About this exercise = Give an exact copy of every entry.

# # # # # # #

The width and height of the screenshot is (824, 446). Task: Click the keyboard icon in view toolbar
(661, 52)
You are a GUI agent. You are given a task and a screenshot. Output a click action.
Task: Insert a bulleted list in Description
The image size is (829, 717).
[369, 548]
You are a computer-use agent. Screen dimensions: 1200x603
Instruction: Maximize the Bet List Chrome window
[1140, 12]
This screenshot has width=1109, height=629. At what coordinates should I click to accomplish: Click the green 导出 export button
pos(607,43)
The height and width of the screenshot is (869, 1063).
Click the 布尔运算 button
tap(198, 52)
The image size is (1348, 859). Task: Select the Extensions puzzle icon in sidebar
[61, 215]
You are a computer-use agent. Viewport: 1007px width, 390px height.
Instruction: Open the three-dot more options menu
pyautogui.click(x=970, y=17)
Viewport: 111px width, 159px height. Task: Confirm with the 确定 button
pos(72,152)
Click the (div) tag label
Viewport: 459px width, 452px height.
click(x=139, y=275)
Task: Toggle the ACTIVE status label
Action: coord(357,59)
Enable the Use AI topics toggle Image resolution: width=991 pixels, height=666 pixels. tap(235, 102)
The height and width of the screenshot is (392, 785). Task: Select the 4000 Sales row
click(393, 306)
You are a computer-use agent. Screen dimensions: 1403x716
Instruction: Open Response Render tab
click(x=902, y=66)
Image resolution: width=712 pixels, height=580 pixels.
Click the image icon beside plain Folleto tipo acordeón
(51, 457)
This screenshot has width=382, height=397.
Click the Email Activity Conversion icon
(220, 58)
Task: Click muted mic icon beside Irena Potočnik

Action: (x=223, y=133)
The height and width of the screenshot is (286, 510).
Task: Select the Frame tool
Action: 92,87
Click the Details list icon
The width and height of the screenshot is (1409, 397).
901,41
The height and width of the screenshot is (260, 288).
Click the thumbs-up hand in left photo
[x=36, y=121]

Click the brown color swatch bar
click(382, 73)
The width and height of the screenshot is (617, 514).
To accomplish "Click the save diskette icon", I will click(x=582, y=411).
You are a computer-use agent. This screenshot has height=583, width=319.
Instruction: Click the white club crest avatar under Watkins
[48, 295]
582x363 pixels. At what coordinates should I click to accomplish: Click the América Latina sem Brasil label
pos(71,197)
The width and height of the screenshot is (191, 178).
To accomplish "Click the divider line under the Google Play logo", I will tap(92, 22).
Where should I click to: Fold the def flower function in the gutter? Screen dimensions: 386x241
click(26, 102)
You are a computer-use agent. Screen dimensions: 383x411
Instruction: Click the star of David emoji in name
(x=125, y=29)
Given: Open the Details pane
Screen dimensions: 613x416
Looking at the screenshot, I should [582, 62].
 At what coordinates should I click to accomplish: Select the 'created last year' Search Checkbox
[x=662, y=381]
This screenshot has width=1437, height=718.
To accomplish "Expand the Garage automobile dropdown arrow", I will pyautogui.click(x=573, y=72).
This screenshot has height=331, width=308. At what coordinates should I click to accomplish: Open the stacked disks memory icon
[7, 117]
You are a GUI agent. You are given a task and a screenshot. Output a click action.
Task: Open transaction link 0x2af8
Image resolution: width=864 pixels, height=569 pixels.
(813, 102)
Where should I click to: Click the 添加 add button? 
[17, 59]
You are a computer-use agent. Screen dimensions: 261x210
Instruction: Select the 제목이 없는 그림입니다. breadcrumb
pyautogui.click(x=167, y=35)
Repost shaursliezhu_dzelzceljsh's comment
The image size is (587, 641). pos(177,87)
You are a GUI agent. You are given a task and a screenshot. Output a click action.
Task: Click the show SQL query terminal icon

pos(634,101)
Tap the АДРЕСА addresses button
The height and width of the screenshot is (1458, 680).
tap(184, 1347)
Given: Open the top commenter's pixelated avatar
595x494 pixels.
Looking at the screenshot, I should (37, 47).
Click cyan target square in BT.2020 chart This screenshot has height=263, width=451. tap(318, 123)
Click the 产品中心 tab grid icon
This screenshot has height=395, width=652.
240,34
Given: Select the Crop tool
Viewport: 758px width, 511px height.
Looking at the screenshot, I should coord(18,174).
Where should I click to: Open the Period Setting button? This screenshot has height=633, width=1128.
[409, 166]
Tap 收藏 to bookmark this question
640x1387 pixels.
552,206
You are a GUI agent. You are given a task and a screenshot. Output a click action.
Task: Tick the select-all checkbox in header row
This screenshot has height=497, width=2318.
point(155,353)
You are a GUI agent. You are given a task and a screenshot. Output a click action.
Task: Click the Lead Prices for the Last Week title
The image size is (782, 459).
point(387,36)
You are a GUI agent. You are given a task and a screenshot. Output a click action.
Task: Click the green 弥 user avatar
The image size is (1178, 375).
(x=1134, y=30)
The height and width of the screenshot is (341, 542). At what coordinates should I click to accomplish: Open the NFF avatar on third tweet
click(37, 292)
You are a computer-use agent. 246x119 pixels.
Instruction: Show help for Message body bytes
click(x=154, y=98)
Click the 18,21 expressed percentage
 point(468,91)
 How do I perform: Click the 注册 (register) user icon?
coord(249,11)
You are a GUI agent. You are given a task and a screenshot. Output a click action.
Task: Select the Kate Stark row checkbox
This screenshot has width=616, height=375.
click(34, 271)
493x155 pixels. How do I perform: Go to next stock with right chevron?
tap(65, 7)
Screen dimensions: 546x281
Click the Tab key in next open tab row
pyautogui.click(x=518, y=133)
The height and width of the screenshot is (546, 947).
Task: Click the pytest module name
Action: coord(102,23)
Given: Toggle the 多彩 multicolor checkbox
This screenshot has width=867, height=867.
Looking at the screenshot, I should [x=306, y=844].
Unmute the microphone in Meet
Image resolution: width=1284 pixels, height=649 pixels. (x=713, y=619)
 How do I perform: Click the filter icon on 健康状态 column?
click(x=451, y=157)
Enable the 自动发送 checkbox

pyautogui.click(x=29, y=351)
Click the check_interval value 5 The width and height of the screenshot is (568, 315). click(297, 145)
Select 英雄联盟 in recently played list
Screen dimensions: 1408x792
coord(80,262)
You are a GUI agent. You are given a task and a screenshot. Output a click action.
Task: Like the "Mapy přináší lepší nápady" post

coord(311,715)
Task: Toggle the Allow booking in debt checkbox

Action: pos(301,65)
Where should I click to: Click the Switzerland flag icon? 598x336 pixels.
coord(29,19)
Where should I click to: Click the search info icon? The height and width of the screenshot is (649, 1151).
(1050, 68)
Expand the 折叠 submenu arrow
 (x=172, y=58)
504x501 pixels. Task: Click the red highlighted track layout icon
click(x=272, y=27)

# # # # # # #

Output below =
The width and height of the screenshot is (824, 446). Task: Click the keyboard icon in view toolbar
(661, 52)
You are a GUI agent. You are given a task and a screenshot. Output a click action.
Task: Insert a bulleted list in Description
The image size is (829, 717).
[369, 548]
You are a computer-use agent. Screen dimensions: 1200x603
Instruction: Maximize the Bet List Chrome window
[1140, 12]
This screenshot has width=1109, height=629. At what coordinates should I click to accomplish: Click the green 导出 export button
pos(607,43)
The height and width of the screenshot is (869, 1063).
Click the 布尔运算 button
tap(198, 52)
The image size is (1348, 859). Task: Select the Extensions puzzle icon in sidebar
[61, 215]
You are a computer-use agent. Viewport: 1007px width, 390px height.
Instruction: Open the three-dot more options menu
pyautogui.click(x=970, y=17)
Viewport: 111px width, 159px height. Task: Confirm with the 确定 button
pos(72,152)
Click the (div) tag label
Viewport: 459px width, 452px height.
click(x=139, y=275)
Task: Toggle the ACTIVE status label
Action: coord(357,59)
Enable the Use AI topics toggle Image resolution: width=991 pixels, height=666 pixels. tap(235, 102)
The height and width of the screenshot is (392, 785). Task: Select the 4000 Sales row
click(393, 306)
You are a computer-use agent. Screen dimensions: 1403x716
Instruction: Open Response Render tab
click(x=902, y=66)
Image resolution: width=712 pixels, height=580 pixels.
Click the image icon beside plain Folleto tipo acordeón
(51, 457)
This screenshot has width=382, height=397.
Click the Email Activity Conversion icon
(220, 58)
Task: Click muted mic icon beside Irena Potočnik

Action: (x=223, y=133)
The height and width of the screenshot is (286, 510).
Task: Select the Frame tool
Action: 92,87
Click the Details list icon
The width and height of the screenshot is (1409, 397).
901,41
The height and width of the screenshot is (260, 288).
Click the thumbs-up hand in left photo
[x=36, y=121]

Click the brown color swatch bar
click(382, 73)
The width and height of the screenshot is (617, 514).
To accomplish "Click the save diskette icon", I will click(x=582, y=411).
You are a computer-use agent. This screenshot has height=583, width=319.
Instruction: Click the white club crest avatar under Watkins
[48, 295]
582x363 pixels. At what coordinates should I click to accomplish: Click the América Latina sem Brasil label
pos(71,197)
The width and height of the screenshot is (191, 178).
To accomplish "Click the divider line under the Google Play logo", I will tap(92, 22).
Where should I click to: Fold the def flower function in the gutter? Screen dimensions: 386x241
click(26, 102)
You are a computer-use agent. Screen dimensions: 383x411
Instruction: Click the star of David emoji in name
(x=125, y=29)
Given: Open the Details pane
Screen dimensions: 613x416
Looking at the screenshot, I should [582, 62].
 At what coordinates should I click to accomplish: Select the 'created last year' Search Checkbox
[x=662, y=381]
This screenshot has width=1437, height=718.
To accomplish "Expand the Garage automobile dropdown arrow", I will pyautogui.click(x=573, y=72).
This screenshot has height=331, width=308. At what coordinates should I click to accomplish: Open the stacked disks memory icon
[7, 117]
You are a GUI agent. You are given a task and a screenshot. Output a click action.
Task: Open transaction link 0x2af8
Image resolution: width=864 pixels, height=569 pixels.
(813, 102)
Where should I click to: Click the 添加 add button? 
[17, 59]
You are a computer-use agent. Screen dimensions: 261x210
Instruction: Select the 제목이 없는 그림입니다. breadcrumb
pyautogui.click(x=167, y=35)
Repost shaursliezhu_dzelzceljsh's comment
The image size is (587, 641). pos(177,87)
You are a GUI agent. You are given a task and a screenshot. Output a click action.
Task: Click the show SQL query terminal icon

pos(634,101)
Tap the АДРЕСА addresses button
The height and width of the screenshot is (1458, 680).
tap(184, 1347)
Given: Open the top commenter's pixelated avatar
595x494 pixels.
Looking at the screenshot, I should (37, 47).
Click cyan target square in BT.2020 chart This screenshot has height=263, width=451. tap(318, 123)
Click the 产品中心 tab grid icon
This screenshot has height=395, width=652.
240,34
Given: Select the Crop tool
Viewport: 758px width, 511px height.
Looking at the screenshot, I should coord(18,174).
Where should I click to: Open the Period Setting button? This screenshot has height=633, width=1128.
[409, 166]
Tap 收藏 to bookmark this question
640x1387 pixels.
552,206
You are a GUI agent. You are given a task and a screenshot. Output a click action.
Task: Tick the select-all checkbox in header row
This screenshot has height=497, width=2318.
point(155,353)
You are a GUI agent. You are given a task and a screenshot. Output a click action.
Task: Click the Lead Prices for the Last Week title
The image size is (782, 459).
point(387,36)
You are a GUI agent. You are given a task and a screenshot. Output a click action.
Task: Click the green 弥 user avatar
The image size is (1178, 375).
(x=1134, y=30)
The height and width of the screenshot is (341, 542). At what coordinates should I click to accomplish: Open the NFF avatar on third tweet
click(37, 292)
You are a computer-use agent. 246x119 pixels.
Instruction: Show help for Message body bytes
click(x=154, y=98)
Click the 18,21 expressed percentage
 point(468,91)
 How do I perform: Click the 注册 (register) user icon?
coord(249,11)
You are a GUI agent. You are given a task and a screenshot. Output a click action.
Task: Select the Kate Stark row checkbox
This screenshot has width=616, height=375.
click(34, 271)
493x155 pixels. How do I perform: Go to next stock with right chevron?
tap(65, 7)
Screen dimensions: 546x281
Click the Tab key in next open tab row
pyautogui.click(x=518, y=133)
The height and width of the screenshot is (546, 947).
Task: Click the pytest module name
Action: coord(102,23)
Given: Toggle the 多彩 multicolor checkbox
This screenshot has width=867, height=867.
Looking at the screenshot, I should [x=306, y=844].
Unmute the microphone in Meet
Image resolution: width=1284 pixels, height=649 pixels. (x=713, y=619)
 How do I perform: Click the filter icon on 健康状态 column?
click(x=451, y=157)
Enable the 自动发送 checkbox

pyautogui.click(x=29, y=351)
Click the check_interval value 5 The width and height of the screenshot is (568, 315). click(297, 145)
Select 英雄联盟 in recently played list
Screen dimensions: 1408x792
coord(80,262)
You are a GUI agent. You are given a task and a screenshot. Output a click action.
Task: Like the "Mapy přináší lepší nápady" post

coord(311,715)
Task: Toggle the Allow booking in debt checkbox

Action: pos(301,65)
Where should I click to: Click the Switzerland flag icon? 598x336 pixels.
coord(29,19)
Where should I click to: Click the search info icon? The height and width of the screenshot is (649, 1151).
(1050, 68)
Expand the 折叠 submenu arrow
 (x=172, y=58)
504x501 pixels. Task: Click the red highlighted track layout icon
click(x=272, y=27)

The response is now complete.